Just like children, puppies will eventually lose their baby teeth at any time. Puppies grow at an enormous rate and start getting their baby teeth anywhere from two to four weeks old. Teeth are living tissue, covered with enamel, which is the hardest substance in the dog’s body. Dentine is the next layer and the final layer is the core which is called the pulp, and contains blood vessels and nerves to nourish the teeth.
A puppy gets about 28 baby teeth (depending on size of dog and breed), while an adult dog can have 42 permanent teeth. The upper jaw holds about 20 teeth with the remaining 22 on the bottom jaw. By six weeks of age, a puppy has pretty much all their baby teeth (which is probably why mom starts weaning the pups from nursing). Those baby teeth are like little needles when biting down and nursing.
Because dogs grow at different rates and stages, the loss of baby teeth can vary. Larger dogs grow at a faster rate and start getting their permanent teeth at about four months of age whereas a smaller breed of dog may not get the permanent teeth until the age of six months or older. Puppies seem to continually go through some form of teething, whether erupting and/or replacing baby teeth up until about nine months of age. That is why it is necessary for puppies to have a lot of toys to chew on to help relieve the discomfort of growing teeth and sore gums. Nutritional treats and chew toys help to readdress any of your puppy’s destructive nature and redirect it onto “allowed” bones and toys.
There are occasions where an adult tooth grows in without a puppy tooth first falling out, called retained deciduous tooth. I am personally going through this with my small Chihuahua. To remedy the problem, he will have to get the puppy teeth pulled which I will have done when he is being neutered, so as to not put him under anesthesia more than once.
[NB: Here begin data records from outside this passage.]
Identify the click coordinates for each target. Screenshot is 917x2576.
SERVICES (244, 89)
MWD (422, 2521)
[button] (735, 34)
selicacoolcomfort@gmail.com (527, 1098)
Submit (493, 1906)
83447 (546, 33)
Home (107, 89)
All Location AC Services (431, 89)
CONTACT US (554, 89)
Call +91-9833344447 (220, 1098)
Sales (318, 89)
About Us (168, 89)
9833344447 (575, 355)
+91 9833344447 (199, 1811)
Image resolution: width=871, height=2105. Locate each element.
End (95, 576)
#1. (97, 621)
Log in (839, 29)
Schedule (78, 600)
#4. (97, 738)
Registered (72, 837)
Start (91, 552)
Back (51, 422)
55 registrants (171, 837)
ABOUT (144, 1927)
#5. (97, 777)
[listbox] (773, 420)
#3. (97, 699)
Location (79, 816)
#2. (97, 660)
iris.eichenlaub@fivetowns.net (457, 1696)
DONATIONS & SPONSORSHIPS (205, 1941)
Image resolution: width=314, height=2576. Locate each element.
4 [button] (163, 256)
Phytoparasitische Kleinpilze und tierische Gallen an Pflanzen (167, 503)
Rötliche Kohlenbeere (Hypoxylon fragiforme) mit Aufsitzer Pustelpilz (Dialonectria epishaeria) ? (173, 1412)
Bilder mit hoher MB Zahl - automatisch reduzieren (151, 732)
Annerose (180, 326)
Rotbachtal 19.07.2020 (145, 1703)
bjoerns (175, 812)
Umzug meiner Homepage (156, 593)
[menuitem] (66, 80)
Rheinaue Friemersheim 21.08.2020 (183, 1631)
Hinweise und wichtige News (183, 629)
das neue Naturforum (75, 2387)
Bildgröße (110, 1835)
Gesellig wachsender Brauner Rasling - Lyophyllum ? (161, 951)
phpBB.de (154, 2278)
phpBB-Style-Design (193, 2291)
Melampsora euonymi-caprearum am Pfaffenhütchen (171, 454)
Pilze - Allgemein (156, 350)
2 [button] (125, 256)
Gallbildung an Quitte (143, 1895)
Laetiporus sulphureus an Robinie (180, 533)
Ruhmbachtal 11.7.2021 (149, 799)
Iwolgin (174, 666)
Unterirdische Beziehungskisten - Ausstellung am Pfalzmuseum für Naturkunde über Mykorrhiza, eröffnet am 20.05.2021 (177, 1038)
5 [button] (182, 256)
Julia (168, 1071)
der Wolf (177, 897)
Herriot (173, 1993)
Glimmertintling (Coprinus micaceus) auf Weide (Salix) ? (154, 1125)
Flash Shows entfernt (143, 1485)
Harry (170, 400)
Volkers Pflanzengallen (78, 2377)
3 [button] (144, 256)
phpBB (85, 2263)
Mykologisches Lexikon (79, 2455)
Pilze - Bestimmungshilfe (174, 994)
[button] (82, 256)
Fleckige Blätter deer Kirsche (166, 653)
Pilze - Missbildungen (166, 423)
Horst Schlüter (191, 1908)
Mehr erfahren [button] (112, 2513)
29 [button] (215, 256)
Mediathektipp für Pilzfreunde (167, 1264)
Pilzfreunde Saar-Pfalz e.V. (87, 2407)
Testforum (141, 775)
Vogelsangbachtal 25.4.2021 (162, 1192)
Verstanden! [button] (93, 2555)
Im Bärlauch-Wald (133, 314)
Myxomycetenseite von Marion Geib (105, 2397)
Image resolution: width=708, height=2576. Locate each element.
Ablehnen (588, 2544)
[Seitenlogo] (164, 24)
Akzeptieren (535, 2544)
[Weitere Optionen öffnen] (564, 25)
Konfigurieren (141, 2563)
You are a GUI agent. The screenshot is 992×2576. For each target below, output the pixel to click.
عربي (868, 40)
This is not uncommon in many breeds of dog.
Dogs do not get cavities like humans do. They can however, develop other tooth problems. If your dog is strictly on a soft food diet, the foods can leave debris in gum pockets at the base of the teeth. This debris can lead to infections, softening the gums and causing them to recede. A clear symptom of this problem would be a foul odor coming from the mouth of your dog.
Canine oral care is imperative from the moment you bring your dog home, keeping those baby teeth in tip top shape. Your puppy will become used to a daily dental brushing long before those permanent teeth make their mark. Make sure that canine dental care is a top priority as a responsible pet parent.